Having a mantra you say over and over could be a quick easy thing that you can pull from your memory and do without anybody knowing that you're doing it. The fifth distraction technique is to distract by leaving. I tell this to my clients all the time. If you have a lot of self harm tools around You in your home, and urges are getting really bad, get out of the house leave. If it's a bad situation, and someone is really causing you a lot of emotional disturbance, and you're feeling the triggers to self harm getting worse and worse, get out of there, I gotta go, oh my gosh, I forgot to feed my cat, oh, I have to wash my hair again, oh, my friend is supposed to come over, I totally forgot.
You can make up any excuses get out of there, there's no reason to have to stay in a harmful situation, whether even by yourself or with if you're with others. And by ourselves, I honestly find to be more more of a struggle for my clients. And so getting out of the house going to a populated area like I was talking about before and focusing on someone else can be a great distraction tool.
The sixth and final distraction tool is to distract with chores. I know a lot of you are like, but I hate chores. But it's a great way to pass the time to get your mind off of things.
You can mow the lawn, you can clean your bedroom, you can organize your closet, you can get rid of things and donate them to Goodwill, you can do all sorts of goodies, they have a whole list, Polish your shoes, polish your jewelry, clean the garage, wash the laundry, there are so many things that we can do, whether we want to do them or not, you could be a weird organizational freak like me, and you actually like doing that stuff. But it's not, it's still, no matter if you have people around. If you can't leave, if you don't drive yet, and you can't get out of the house. That's a nice way to distract when you're stuck at home.
So now we have all these distraction tools, all six options and a bunch of options under that. Now what do we do, we have to make our distraction plan.
And the best way that we can do that is to go through some items. Think of things that may work for you. We're going to it's a trial and error basis. But we're doing our best, right, we're going to create the best distraction plan that we can now and then we're going to find out what works and doesn't. And if it doesn't, we cross it out and we replace it with a new one.

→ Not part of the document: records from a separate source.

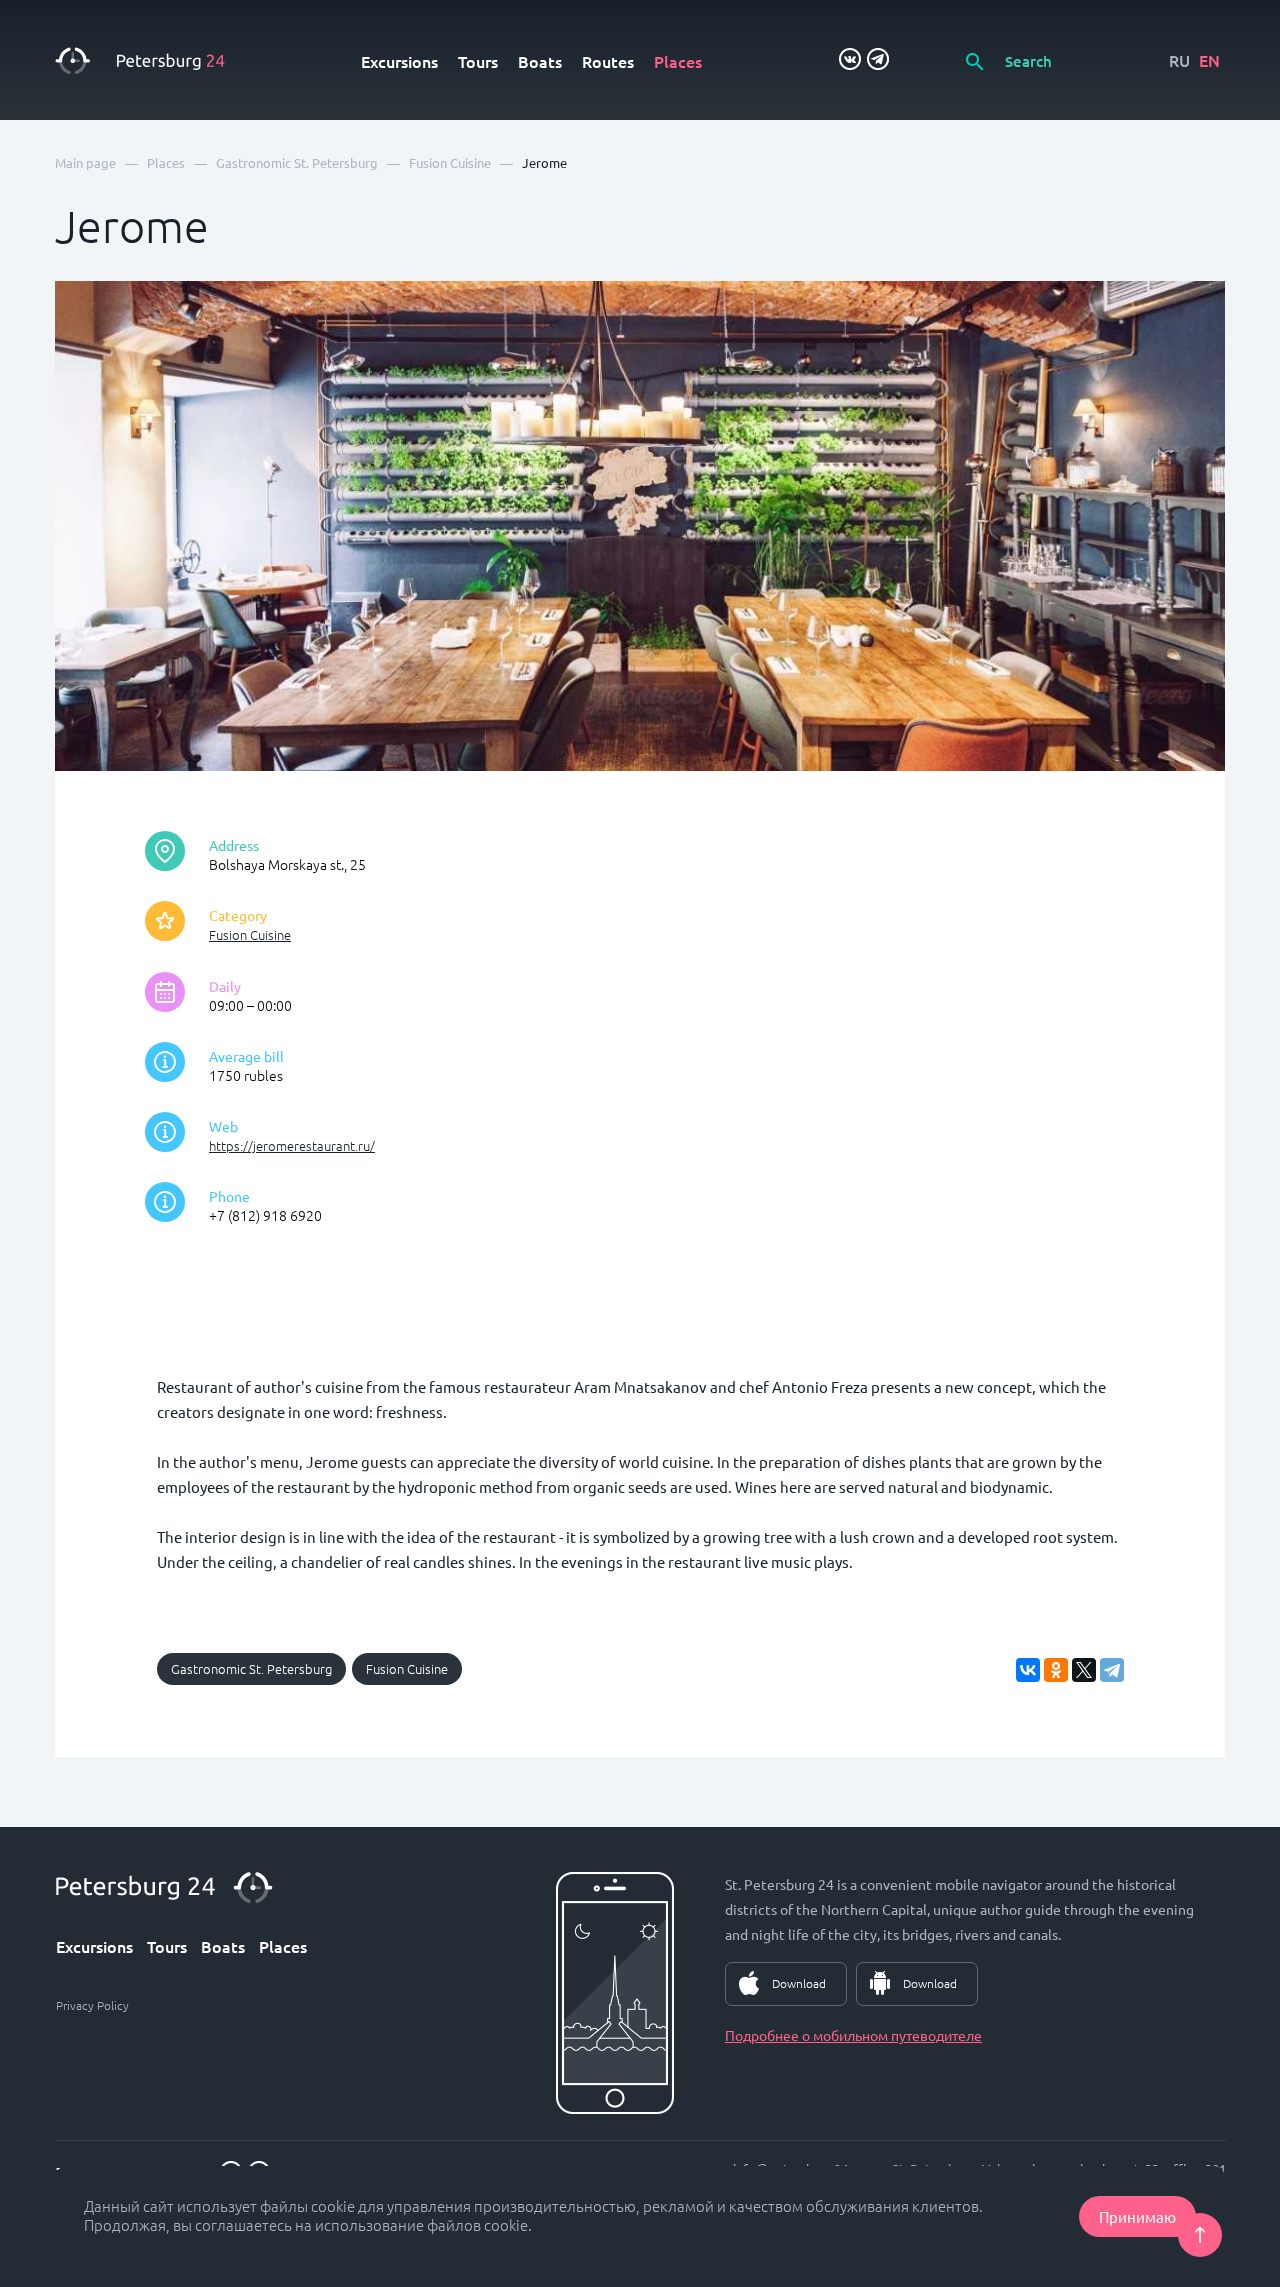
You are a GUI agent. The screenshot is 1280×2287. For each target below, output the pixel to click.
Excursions (399, 61)
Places (678, 61)
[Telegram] (1112, 1670)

Now, I would encourage all of you go get a three by five card, write down one from each category, at least there might be more that we can do in the moment. Keep that card with you all the time, put it in your wallet, put it in your purse, make sure you have it with you all the time. It could have your monitor on it. It could have ways to distract and things to think about. So to fantasize about what that person's doing or just pretend you're a superhero. All sorts of clues and tricks to help you distract in the moment. Now go put it together. What are you waiting for? Make sure you carry it with you all the time because we never know what will trigger us in my right.